Backblaze's HDD Reliability Report Questions Enterprise Drive Premium

Cloud backup service provider Backblaze recently published its hard drive reliability statistics for Q3 2017. The company’s analysis of its own data highlights something interesting, which is that the difference in observed reliability between its Seagate 8TB consumer and enterprise drives is only 0.1%. This led the company to pose the question of whether enterprise hard drives are worth the cost premium.

Backblaze’s data set currently consists of over 86,000 hard drives ranging from 3TB to 12TB and from manufacturers WDC, HGST, Seagate, and Toshiba. We’ve commented on Backblaze’s misuse of its hard drives before, but we understand that it’s altered its setup since then to address some of those issues. In any case, its data can still be a somewhat valuable additional point of comparison for making purchasing decisions.

The metrics in Backblaze’s data are straightforward. “Drive Count” is the total number of drives of a model. “Drive Days” is the combined total running time of all the drives that make up “Drive Count.” “Drive Failures” is the total number of drives that make up “Drive Count” that failed. “Annualized Failure Rate” is “Drive Failures” divided by “Drive Days” (converted to years) and it’s Backblaze’s chosen metric for drive reliability.

There are some things to keep in mind when looking at Backblaze’s data, however. First, a drive model’s annualized failure rate is meaningful only if it also has a high drive count and drive days. Otherwise, there probably isn’t enough data on it yet. Second, there is at least one unknown variable: individual drive life. All the drives are of different ages, so the data for a particular model with high drive days could still be composed of older and newer batches of drives. The implications therein depend on point of view; older drives could be closer to end-of-life and are therefore more likely to fail, but they could also be the ones that did not fail at the outset and are therefore more reliable.

Backblaze’s own analysis has an additional and particularly interesting point of note. At the beginning of 2017, the company added two models of 8TB Seagate drives: a consumer drive (ST8000DM002) and an enterprise drive (ST8000NM0055). The cumulative annualized failure rate for the two are 1.1% and 1.2%, respectively. The difference of only 0.1% led Backblaze to question whether the enterprise drive is worth the price difference.

However, this is only a preliminary finding, and it should be taken with a grain of salt. Backblaze does note in its report the difference in the respective warranty periods of these drives. The consumer drive has a one-year warranty, whereas the enterprise drive has a five-year warranty. The 0.1% difference is after only one year (actually, slightly less) of use, which is within the consumer drive’s warranty period. The advantage of the enterprise drive is that it should offer a stronger annualized failure rate over time. Therefore, the consistency between the two drives over the time period Backblaze tested them doesn’t tell us anything about the respective value of the drives when the consumer model extends past its warranty period.

It’ll certainly be interesting to see what happens as Backblaze continues to track these drives through their lifetime.
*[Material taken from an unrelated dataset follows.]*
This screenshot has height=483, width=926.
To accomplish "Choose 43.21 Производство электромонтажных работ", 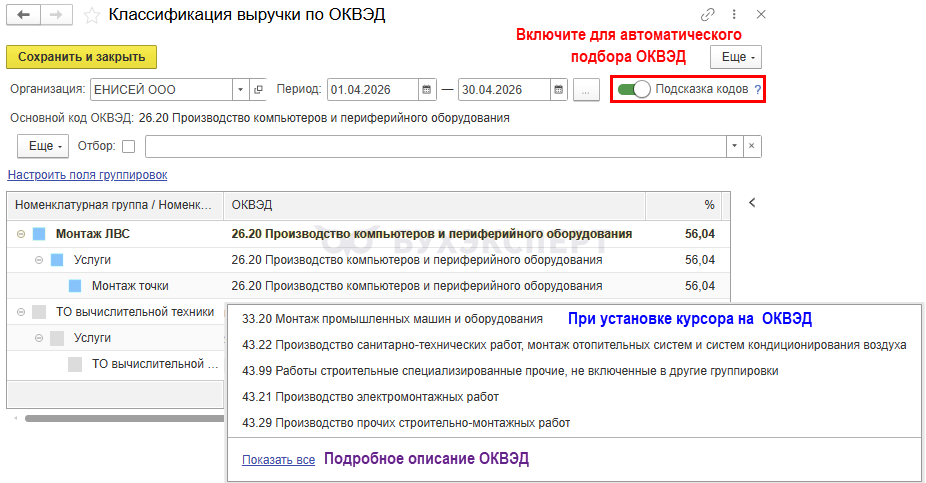I will (370, 397).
Create a new thread in the News comments forum about this subject
This thread is closed for comments
Comment from the forums
    Your comment
  • ammaross
    @Leon (Author)
    You also fail to point out that the new Enterprise drives have only been in service for 94 "drive days" (total drive days divided by number of drives) vs the consumer drive's 375 drive days making the consumer drives effectively in service for FOUR TIMES as long. This obviously will skew the "drive failures" value as there's been longer in-service time to have a failure.
  • bit_user
    I had similar doubts about their "AFR".

    What we really want to see is the drive mortality curve (i.e. % of drives still running after x days), for each model. All they'd have to do is keep a database with each individual drive's installation and decommission dates. It's not as much effort as it sounds, since you can read a drive's serial number via SMART.

    As a matter of fact, I'm pretty sure you can even query the number of hours the drive has been spinning.
  • ammaross
    Yep, since they have "drive hours" they obviously have an install date. It seems they would document serial number and drive type for "dead/retired" date since they have the failure rate by type. Would be a simple bit of reporting to give a bell curve of death, average life at death, etc. This kind of simple spreadsheet output is nearly useless. 1.1% drive death for drives with 94 days average service life vs 1.2% drive death for drives with 374 days drive life, while mildly useful, really doesn't give you a good dataset to work with.